Sin embargo, Parques y los indígenas sostienen que el ajuste de ese POE es un proceso que empezará después de que el Plan de Manejo sea aprobado, teniendo en cuenta que este documento es un conjunto de políticas para prevenir, mitigar y compensar los impactos que han sufrido ambos parques. Pero, asegura Dávila, “no entendemos cómo podía hacerse un Plan de Ordenamiento Ecoturístico con un Plan de Manejo firmado sin los criterios que debe tener. Nuestra propuesta es al revés: construyamos los criterios para la zona habilitada al ecoturismo y luego los incorporamos al Plan de Manejo como normas de obligatorio cumplimiento”.

Se estima que el año pasado el turismo dejó $19.000 millones dentro del Parque Nacional Natural Tayrona. Así se ven hoy algunos de los campings dentro de esta área protegida. /Cortesía

Si bien es cierto que la concesión operada por Aviatur ha suscitado críticas en cuanto al deterioro ambiental del Parque Tayrona, como lo muestran las imágenes, crear un nuevo Plan implica más tiempo. Esto significa una carrera contrarreloj, ya que el Plan de Manejo tendrá que estar aprobado antes de octubre, fecha en la que se vence el contrato con esta empresa. Para entonces el nuevo contratista tendrá que haber sido elegido mediante una convocatoria de licitación.

El problema es que, en caso de no estar listo, “tendremos que mirar cuáles serán las medidas que hay que adoptar, bien sea que Parques cierre parte de la operación, porque nosotros no tenemos la capacidad de hoy día de operar directamente el parque y los costos de la operación son gigantescos”, le comunicó Julia Miranda, directora de PNN, al periódico de la región El Informador.
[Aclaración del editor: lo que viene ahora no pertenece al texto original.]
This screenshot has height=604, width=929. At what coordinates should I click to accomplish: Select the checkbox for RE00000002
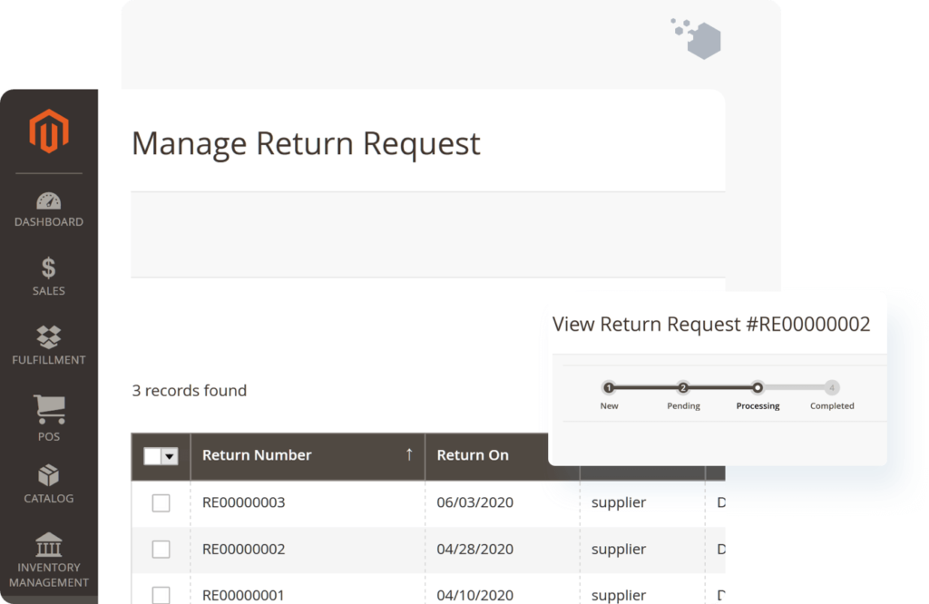point(161,550)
La situación se enreda si se tiene en cuenta que Dávila, la líder de las propuestas ecoturísticas, es también gerente de Arrecifes S.A.S., constructora que intentó de manera fallida levantar un hotel de siete estrellas de la franquicia Six Senses en 2013 dentro del Tayrona. Ese proyecto, que no recibió luz verde por parte del Gobierno, según ella involucraba a la National Geographic, Conservación Internacional y el Banco Mundial.
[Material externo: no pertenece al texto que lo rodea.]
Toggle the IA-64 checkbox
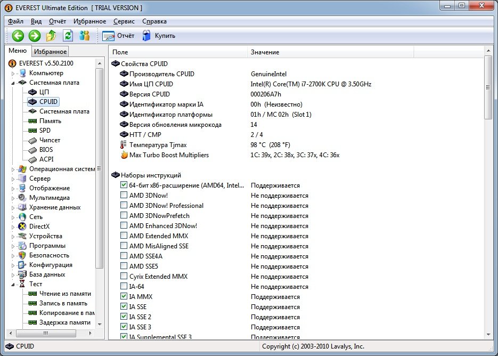The height and width of the screenshot is (356, 498). click(124, 287)
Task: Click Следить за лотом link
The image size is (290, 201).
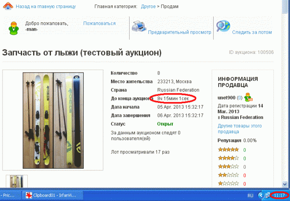Action: pos(252,32)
Ahora su solicitud de un plazo fue acatada por el ministro Lozano, con el fin de presentar un documento sólido que incluya los criterios ecoturísticos que reclaman. Si lo consiguen, las reuniones participativas encabezadas por el jefe de cartera durante los últimos meses no serían en vano, ni acabarían siendo una “lista de necesidades”, como las llamó José de los Santos Sauna, gobernador del cabildo kogui, quien aseguró que la socialización del Plan por parte de los pueblos indígenas iría hasta esa última reunión. Porque, en sus palabras, “estamos cansados de caer en lo mismo. Estas son solicitudes que toca aterrizar. Nosotros hemos protegido este territorio ancestral y es necesario un acuerdo de los problemas generales para empezar a trabajar”.